* Exercise description *
Each and every line of the data must appear exactly as given.

* Supplied records *
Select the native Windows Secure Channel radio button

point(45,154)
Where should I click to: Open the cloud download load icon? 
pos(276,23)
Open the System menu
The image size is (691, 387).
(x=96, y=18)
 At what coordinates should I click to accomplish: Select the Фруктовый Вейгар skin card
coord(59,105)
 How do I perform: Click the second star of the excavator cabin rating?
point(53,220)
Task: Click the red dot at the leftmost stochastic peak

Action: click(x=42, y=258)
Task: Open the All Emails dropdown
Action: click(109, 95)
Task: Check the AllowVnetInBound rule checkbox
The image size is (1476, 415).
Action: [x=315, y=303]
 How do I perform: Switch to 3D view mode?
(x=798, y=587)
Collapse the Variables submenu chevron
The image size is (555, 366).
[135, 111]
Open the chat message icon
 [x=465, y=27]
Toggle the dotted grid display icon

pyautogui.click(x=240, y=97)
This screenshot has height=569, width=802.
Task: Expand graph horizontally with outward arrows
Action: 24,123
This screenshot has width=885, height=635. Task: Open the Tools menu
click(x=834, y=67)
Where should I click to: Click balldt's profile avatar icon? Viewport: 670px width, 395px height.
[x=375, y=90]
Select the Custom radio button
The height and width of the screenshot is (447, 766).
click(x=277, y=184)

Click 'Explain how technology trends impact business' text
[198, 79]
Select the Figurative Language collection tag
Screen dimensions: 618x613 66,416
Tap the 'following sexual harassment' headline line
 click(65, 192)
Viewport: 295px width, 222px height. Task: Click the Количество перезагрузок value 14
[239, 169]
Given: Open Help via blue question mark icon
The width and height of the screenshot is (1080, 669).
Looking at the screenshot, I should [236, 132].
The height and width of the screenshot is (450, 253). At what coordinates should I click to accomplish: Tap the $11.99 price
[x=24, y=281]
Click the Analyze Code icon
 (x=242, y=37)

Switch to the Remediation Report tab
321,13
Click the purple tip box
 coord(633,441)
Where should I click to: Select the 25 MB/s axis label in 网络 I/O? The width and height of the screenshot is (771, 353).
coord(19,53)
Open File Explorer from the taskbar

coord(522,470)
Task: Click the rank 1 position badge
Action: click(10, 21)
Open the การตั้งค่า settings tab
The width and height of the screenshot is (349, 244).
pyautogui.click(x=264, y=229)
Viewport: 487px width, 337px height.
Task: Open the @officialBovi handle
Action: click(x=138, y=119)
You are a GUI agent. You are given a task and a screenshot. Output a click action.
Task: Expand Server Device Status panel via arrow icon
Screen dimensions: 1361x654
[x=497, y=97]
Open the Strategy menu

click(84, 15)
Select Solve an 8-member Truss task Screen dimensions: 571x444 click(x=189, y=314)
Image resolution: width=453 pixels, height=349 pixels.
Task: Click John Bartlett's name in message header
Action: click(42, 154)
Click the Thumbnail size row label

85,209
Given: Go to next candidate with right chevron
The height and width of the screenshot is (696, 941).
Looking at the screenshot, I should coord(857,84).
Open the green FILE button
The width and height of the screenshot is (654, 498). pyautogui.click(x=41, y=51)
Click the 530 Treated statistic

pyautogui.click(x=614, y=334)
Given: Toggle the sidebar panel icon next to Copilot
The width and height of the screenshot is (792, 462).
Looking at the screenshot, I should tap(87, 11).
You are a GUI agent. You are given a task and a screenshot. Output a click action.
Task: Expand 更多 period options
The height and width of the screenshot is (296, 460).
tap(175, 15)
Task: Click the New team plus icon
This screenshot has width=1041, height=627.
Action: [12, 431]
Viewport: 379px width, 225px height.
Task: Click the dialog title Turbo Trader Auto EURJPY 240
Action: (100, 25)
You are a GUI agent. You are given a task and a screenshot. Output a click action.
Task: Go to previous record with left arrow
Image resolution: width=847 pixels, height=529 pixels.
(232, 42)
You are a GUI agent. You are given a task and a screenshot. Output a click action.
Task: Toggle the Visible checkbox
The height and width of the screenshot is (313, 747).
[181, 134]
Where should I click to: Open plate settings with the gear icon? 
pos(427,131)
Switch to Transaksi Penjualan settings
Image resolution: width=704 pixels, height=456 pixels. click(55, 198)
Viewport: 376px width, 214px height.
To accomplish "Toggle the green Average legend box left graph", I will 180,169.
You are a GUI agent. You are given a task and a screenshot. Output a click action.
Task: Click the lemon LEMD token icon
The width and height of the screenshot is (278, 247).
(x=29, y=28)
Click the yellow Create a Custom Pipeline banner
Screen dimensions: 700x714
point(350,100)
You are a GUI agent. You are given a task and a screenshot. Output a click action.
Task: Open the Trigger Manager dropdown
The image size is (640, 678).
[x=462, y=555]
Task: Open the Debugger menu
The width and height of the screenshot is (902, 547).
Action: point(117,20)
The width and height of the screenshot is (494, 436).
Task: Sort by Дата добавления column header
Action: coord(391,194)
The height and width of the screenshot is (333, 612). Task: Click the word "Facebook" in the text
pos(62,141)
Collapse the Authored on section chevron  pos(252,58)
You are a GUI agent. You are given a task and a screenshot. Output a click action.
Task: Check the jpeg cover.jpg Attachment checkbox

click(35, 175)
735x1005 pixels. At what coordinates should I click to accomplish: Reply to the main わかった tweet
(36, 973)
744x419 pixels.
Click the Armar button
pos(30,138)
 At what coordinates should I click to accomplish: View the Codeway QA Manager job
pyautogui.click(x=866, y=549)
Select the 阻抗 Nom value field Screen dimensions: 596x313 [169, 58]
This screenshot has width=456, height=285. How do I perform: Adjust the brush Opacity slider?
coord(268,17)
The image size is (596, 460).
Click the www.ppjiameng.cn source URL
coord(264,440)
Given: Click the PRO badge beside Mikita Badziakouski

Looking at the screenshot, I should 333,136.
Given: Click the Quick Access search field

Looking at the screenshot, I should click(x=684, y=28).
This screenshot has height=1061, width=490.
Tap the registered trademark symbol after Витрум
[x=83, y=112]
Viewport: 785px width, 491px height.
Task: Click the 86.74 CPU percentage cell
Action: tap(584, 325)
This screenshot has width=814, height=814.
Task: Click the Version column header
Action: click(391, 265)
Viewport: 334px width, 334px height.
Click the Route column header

* Result below *
Select the native Windows Secure Channel radio button

point(45,154)
Where should I click to: Open the cloud download load icon? 
pos(276,23)
Open the System menu
The image size is (691, 387).
(x=96, y=18)
 At what coordinates should I click to accomplish: Select the Фруктовый Вейгар skin card
coord(59,105)
 How do I perform: Click the second star of the excavator cabin rating?
point(53,220)
Task: Click the red dot at the leftmost stochastic peak

Action: click(x=42, y=258)
Task: Open the All Emails dropdown
Action: click(109, 95)
Task: Check the AllowVnetInBound rule checkbox
The image size is (1476, 415).
Action: [x=315, y=303]
 How do I perform: Switch to 3D view mode?
(x=798, y=587)
Collapse the Variables submenu chevron
The image size is (555, 366).
[135, 111]
Open the chat message icon
 [x=465, y=27]
Toggle the dotted grid display icon

pyautogui.click(x=240, y=97)
This screenshot has height=569, width=802.
Task: Expand graph horizontally with outward arrows
Action: 24,123
This screenshot has width=885, height=635. Task: Open the Tools menu
click(x=834, y=67)
Where should I click to: Click balldt's profile avatar icon? Viewport: 670px width, 395px height.
[x=375, y=90]
Select the Custom radio button
The height and width of the screenshot is (447, 766).
click(x=277, y=184)

Click 'Explain how technology trends impact business' text
[198, 79]
Select the Figurative Language collection tag
Screen dimensions: 618x613 66,416
Tap the 'following sexual harassment' headline line
 click(65, 192)
Viewport: 295px width, 222px height. Task: Click the Количество перезагрузок value 14
[239, 169]
Given: Open Help via blue question mark icon
The width and height of the screenshot is (1080, 669).
Looking at the screenshot, I should [236, 132].
The height and width of the screenshot is (450, 253). At what coordinates should I click to accomplish: Tap the $11.99 price
[x=24, y=281]
Click the Analyze Code icon
 (x=242, y=37)

Switch to the Remediation Report tab
321,13
Click the purple tip box
 coord(633,441)
Where should I click to: Select the 25 MB/s axis label in 网络 I/O? The width and height of the screenshot is (771, 353).
coord(19,53)
Open File Explorer from the taskbar

coord(522,470)
Task: Click the rank 1 position badge
Action: click(10, 21)
Open the การตั้งค่า settings tab
The width and height of the screenshot is (349, 244).
pyautogui.click(x=264, y=229)
Viewport: 487px width, 337px height.
Task: Open the @officialBovi handle
Action: click(x=138, y=119)
You are a GUI agent. You are given a task and a screenshot. Output a click action.
Task: Expand Server Device Status panel via arrow icon
Screen dimensions: 1361x654
[x=497, y=97]
Open the Strategy menu

click(84, 15)
Select Solve an 8-member Truss task Screen dimensions: 571x444 click(x=189, y=314)
Image resolution: width=453 pixels, height=349 pixels.
Task: Click John Bartlett's name in message header
Action: click(42, 154)
Click the Thumbnail size row label

85,209
Given: Go to next candidate with right chevron
The height and width of the screenshot is (696, 941).
Looking at the screenshot, I should coord(857,84).
Open the green FILE button
The width and height of the screenshot is (654, 498). pyautogui.click(x=41, y=51)
Click the 530 Treated statistic

pyautogui.click(x=614, y=334)
Given: Toggle the sidebar panel icon next to Copilot
The width and height of the screenshot is (792, 462).
Looking at the screenshot, I should tap(87, 11).
You are a GUI agent. You are given a task and a screenshot. Output a click action.
Task: Expand 更多 period options
The height and width of the screenshot is (296, 460).
tap(175, 15)
Task: Click the New team plus icon
This screenshot has width=1041, height=627.
Action: [12, 431]
Viewport: 379px width, 225px height.
Task: Click the dialog title Turbo Trader Auto EURJPY 240
Action: (100, 25)
You are a GUI agent. You are given a task and a screenshot. Output a click action.
Task: Go to previous record with left arrow
Image resolution: width=847 pixels, height=529 pixels.
(232, 42)
You are a GUI agent. You are given a task and a screenshot. Output a click action.
Task: Toggle the Visible checkbox
The height and width of the screenshot is (313, 747).
[181, 134]
Where should I click to: Open plate settings with the gear icon? 
pos(427,131)
Switch to Transaksi Penjualan settings
Image resolution: width=704 pixels, height=456 pixels. click(55, 198)
Viewport: 376px width, 214px height.
To accomplish "Toggle the green Average legend box left graph", I will 180,169.
You are a GUI agent. You are given a task and a screenshot. Output a click action.
Task: Click the lemon LEMD token icon
The width and height of the screenshot is (278, 247).
(x=29, y=28)
Click the yellow Create a Custom Pipeline banner
Screen dimensions: 700x714
point(350,100)
You are a GUI agent. You are given a task and a screenshot. Output a click action.
Task: Open the Trigger Manager dropdown
The image size is (640, 678).
[x=462, y=555]
Task: Open the Debugger menu
The width and height of the screenshot is (902, 547).
Action: point(117,20)
The width and height of the screenshot is (494, 436).
Task: Sort by Дата добавления column header
Action: coord(391,194)
The height and width of the screenshot is (333, 612). Task: Click the word "Facebook" in the text
pos(62,141)
Collapse the Authored on section chevron  pos(252,58)
You are a GUI agent. You are given a task and a screenshot. Output a click action.
Task: Check the jpeg cover.jpg Attachment checkbox

click(35, 175)
735x1005 pixels. At what coordinates should I click to accomplish: Reply to the main わかった tweet
(36, 973)
744x419 pixels.
Click the Armar button
pos(30,138)
 At what coordinates should I click to accomplish: View the Codeway QA Manager job
pyautogui.click(x=866, y=549)
Select the 阻抗 Nom value field Screen dimensions: 596x313 [169, 58]
This screenshot has width=456, height=285. How do I perform: Adjust the brush Opacity slider?
coord(268,17)
The image size is (596, 460).
Click the www.ppjiameng.cn source URL
coord(264,440)
Given: Click the PRO badge beside Mikita Badziakouski

Looking at the screenshot, I should 333,136.
Given: Click the Quick Access search field

Looking at the screenshot, I should click(x=684, y=28).
This screenshot has height=1061, width=490.
Tap the registered trademark symbol after Витрум
[x=83, y=112]
Viewport: 785px width, 491px height.
Task: Click the 86.74 CPU percentage cell
Action: tap(584, 325)
This screenshot has width=814, height=814.
Task: Click the Version column header
Action: click(391, 265)
Viewport: 334px width, 334px height.
Click the Route column header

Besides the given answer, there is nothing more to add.